### Material shown
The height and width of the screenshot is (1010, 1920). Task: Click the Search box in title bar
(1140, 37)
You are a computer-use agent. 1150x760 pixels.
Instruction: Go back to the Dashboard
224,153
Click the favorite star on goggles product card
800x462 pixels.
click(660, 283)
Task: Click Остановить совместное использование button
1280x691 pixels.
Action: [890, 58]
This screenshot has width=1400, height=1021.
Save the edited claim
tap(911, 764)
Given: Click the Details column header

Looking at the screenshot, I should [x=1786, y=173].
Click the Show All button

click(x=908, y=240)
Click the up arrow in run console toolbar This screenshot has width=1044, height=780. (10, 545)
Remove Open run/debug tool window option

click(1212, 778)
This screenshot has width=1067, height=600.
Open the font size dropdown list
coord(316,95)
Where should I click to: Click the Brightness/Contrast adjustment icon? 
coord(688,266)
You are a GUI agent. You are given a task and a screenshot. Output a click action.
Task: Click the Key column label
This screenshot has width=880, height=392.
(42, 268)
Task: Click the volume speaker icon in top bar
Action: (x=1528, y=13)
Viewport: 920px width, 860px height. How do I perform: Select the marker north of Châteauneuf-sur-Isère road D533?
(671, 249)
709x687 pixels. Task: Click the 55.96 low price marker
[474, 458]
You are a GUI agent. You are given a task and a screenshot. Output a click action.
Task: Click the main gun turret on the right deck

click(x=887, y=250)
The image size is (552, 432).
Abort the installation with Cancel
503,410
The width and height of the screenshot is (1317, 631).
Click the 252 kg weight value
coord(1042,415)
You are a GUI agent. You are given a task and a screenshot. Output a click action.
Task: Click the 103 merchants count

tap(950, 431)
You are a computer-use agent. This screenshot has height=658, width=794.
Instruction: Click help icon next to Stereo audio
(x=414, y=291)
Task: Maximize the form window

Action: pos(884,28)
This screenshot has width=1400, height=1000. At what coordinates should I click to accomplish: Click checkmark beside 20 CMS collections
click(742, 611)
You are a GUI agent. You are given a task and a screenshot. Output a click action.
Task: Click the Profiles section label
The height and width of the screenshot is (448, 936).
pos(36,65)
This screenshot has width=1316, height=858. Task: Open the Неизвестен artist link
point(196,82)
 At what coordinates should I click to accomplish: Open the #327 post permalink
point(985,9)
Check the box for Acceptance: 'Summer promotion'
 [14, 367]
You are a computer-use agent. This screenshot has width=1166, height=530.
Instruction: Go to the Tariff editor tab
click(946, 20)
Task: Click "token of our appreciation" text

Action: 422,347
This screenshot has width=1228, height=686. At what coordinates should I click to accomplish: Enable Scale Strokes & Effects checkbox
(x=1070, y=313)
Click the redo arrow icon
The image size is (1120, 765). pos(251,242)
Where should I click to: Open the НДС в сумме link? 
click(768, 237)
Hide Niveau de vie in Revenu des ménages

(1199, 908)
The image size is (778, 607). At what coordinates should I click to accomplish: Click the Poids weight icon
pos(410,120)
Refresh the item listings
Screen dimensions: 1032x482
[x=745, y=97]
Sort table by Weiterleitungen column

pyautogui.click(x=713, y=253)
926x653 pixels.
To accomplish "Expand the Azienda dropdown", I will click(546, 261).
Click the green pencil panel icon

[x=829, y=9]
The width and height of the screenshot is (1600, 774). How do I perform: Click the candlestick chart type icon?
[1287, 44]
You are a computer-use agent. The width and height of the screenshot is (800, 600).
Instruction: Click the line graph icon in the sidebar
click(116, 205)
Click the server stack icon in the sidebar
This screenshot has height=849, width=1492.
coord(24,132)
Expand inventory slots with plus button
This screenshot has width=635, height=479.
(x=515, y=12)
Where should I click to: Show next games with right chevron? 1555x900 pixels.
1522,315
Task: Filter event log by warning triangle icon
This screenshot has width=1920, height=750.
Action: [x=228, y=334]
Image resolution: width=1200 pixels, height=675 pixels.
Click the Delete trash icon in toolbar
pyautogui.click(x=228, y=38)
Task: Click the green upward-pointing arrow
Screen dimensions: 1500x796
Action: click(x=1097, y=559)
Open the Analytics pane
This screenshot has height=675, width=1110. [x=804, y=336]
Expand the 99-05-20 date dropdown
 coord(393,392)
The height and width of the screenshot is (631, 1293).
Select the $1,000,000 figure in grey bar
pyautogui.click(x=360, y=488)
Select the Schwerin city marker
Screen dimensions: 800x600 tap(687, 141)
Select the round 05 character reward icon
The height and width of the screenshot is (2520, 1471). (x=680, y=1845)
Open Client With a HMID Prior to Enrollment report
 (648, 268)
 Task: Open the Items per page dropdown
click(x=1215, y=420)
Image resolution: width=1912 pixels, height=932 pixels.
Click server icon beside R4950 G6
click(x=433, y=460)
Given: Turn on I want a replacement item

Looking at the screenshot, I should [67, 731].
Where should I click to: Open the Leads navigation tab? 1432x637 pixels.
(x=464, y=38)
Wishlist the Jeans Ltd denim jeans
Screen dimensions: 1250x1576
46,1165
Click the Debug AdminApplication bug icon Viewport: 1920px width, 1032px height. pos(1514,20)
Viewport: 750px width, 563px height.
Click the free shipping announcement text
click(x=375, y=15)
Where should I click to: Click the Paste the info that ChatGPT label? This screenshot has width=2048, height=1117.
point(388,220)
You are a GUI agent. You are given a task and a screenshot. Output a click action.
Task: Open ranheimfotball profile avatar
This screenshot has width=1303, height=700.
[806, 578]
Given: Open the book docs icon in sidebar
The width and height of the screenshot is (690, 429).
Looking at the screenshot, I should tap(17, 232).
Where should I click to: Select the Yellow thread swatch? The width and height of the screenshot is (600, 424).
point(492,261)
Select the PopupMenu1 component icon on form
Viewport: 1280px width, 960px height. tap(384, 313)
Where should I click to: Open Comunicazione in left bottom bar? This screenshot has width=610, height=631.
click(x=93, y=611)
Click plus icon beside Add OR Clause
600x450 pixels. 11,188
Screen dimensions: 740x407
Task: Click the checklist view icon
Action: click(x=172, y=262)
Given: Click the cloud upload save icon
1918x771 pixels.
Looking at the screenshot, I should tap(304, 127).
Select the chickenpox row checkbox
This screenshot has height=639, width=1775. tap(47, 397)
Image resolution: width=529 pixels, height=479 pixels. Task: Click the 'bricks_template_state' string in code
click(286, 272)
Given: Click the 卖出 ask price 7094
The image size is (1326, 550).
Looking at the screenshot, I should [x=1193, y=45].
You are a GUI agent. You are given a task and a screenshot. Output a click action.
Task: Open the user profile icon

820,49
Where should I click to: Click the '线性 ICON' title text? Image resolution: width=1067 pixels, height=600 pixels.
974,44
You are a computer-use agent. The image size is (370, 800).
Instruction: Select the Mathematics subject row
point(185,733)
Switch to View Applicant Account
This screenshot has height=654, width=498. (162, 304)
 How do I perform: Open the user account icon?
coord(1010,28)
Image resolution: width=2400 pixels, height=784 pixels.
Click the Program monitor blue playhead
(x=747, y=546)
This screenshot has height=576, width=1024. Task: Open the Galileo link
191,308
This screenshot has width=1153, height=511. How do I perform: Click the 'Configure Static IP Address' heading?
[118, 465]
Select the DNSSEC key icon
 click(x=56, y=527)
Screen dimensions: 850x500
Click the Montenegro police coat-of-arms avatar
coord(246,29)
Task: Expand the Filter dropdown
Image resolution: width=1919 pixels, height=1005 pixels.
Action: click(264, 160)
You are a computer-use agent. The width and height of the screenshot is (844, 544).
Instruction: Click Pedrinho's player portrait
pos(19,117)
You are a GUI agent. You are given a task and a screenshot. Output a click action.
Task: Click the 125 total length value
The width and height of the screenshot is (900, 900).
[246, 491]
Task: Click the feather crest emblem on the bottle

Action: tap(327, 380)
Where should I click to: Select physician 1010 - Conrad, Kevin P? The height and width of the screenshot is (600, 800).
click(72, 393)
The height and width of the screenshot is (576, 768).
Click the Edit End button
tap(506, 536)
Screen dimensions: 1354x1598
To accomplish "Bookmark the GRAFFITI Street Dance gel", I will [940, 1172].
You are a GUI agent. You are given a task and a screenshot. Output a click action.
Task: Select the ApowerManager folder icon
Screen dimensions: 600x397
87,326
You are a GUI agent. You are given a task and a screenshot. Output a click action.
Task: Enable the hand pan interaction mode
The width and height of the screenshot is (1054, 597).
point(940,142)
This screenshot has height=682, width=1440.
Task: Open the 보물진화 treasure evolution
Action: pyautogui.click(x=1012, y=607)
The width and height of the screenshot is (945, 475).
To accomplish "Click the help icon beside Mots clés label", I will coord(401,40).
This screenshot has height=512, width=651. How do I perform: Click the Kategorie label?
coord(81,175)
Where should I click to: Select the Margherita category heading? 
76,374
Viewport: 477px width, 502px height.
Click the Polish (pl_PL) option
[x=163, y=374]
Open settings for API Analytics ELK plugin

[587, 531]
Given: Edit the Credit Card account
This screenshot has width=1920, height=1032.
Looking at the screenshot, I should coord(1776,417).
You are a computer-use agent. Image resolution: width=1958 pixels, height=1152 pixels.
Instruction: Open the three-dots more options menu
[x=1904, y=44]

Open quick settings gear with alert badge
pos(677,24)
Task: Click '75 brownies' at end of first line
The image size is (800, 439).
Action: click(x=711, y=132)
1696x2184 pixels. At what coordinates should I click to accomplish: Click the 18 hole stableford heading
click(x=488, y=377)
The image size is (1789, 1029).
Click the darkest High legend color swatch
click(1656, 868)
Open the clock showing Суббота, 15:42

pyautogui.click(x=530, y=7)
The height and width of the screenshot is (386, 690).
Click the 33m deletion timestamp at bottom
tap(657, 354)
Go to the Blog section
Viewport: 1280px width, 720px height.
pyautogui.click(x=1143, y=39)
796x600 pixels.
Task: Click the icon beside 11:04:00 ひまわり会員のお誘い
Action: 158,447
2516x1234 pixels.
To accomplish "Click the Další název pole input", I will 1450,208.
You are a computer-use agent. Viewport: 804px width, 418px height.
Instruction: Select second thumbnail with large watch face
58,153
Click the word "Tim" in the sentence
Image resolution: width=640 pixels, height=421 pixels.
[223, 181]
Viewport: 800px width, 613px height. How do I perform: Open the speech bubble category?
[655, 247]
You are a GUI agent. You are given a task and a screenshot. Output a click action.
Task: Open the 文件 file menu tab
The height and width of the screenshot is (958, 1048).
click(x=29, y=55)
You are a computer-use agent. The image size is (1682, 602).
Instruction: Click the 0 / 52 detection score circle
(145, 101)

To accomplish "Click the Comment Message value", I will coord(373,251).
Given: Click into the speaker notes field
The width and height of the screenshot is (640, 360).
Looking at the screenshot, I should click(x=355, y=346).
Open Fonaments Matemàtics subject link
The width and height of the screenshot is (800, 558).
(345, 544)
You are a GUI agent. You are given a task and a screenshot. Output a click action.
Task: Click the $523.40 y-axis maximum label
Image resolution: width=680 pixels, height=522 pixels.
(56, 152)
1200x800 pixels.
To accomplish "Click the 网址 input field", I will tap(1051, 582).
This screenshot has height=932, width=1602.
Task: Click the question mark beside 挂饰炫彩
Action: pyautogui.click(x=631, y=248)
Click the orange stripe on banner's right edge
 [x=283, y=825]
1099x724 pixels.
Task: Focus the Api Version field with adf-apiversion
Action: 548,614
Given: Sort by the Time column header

### Task requirements
Above are the lines; repeat exactly the ones from the line containing "The width and height of the screenshot is (1600, 774)." down to the line containing "Task: Open ranheimfotball profile avatar", both inclusive.

### Written answer
The width and height of the screenshot is (1600, 774). How do I perform: Click the candlestick chart type icon?
[1287, 44]
You are a computer-use agent. The width and height of the screenshot is (800, 600).
Instruction: Click the line graph icon in the sidebar
click(116, 205)
Click the server stack icon in the sidebar
This screenshot has height=849, width=1492.
coord(24,132)
Expand inventory slots with plus button
This screenshot has width=635, height=479.
(x=515, y=12)
Where should I click to: Show next games with right chevron? 1555x900 pixels.
1522,315
Task: Filter event log by warning triangle icon
This screenshot has width=1920, height=750.
Action: [x=228, y=334]
Image resolution: width=1200 pixels, height=675 pixels.
Click the Delete trash icon in toolbar
pyautogui.click(x=228, y=38)
Task: Click the green upward-pointing arrow
Screen dimensions: 1500x796
Action: click(x=1097, y=559)
Open the Analytics pane
This screenshot has height=675, width=1110. [x=804, y=336]
Expand the 99-05-20 date dropdown
 coord(393,392)
The height and width of the screenshot is (631, 1293).
Select the $1,000,000 figure in grey bar
pyautogui.click(x=360, y=488)
Select the Schwerin city marker
Screen dimensions: 800x600 tap(687, 141)
Select the round 05 character reward icon
The height and width of the screenshot is (2520, 1471). (x=680, y=1845)
Open Client With a HMID Prior to Enrollment report
 (648, 268)
 Task: Open the Items per page dropdown
click(x=1215, y=420)
Image resolution: width=1912 pixels, height=932 pixels.
Click server icon beside R4950 G6
click(x=433, y=460)
Given: Turn on I want a replacement item

Looking at the screenshot, I should [67, 731].
Where should I click to: Open the Leads navigation tab? 1432x637 pixels.
(x=464, y=38)
Wishlist the Jeans Ltd denim jeans
Screen dimensions: 1250x1576
46,1165
Click the Debug AdminApplication bug icon Viewport: 1920px width, 1032px height. pos(1514,20)
Viewport: 750px width, 563px height.
Click the free shipping announcement text
click(x=375, y=15)
Where should I click to: Click the Paste the info that ChatGPT label? This screenshot has width=2048, height=1117.
point(388,220)
You are a GUI agent. You are given a task and a screenshot. Output a click action.
Task: Open ranheimfotball profile avatar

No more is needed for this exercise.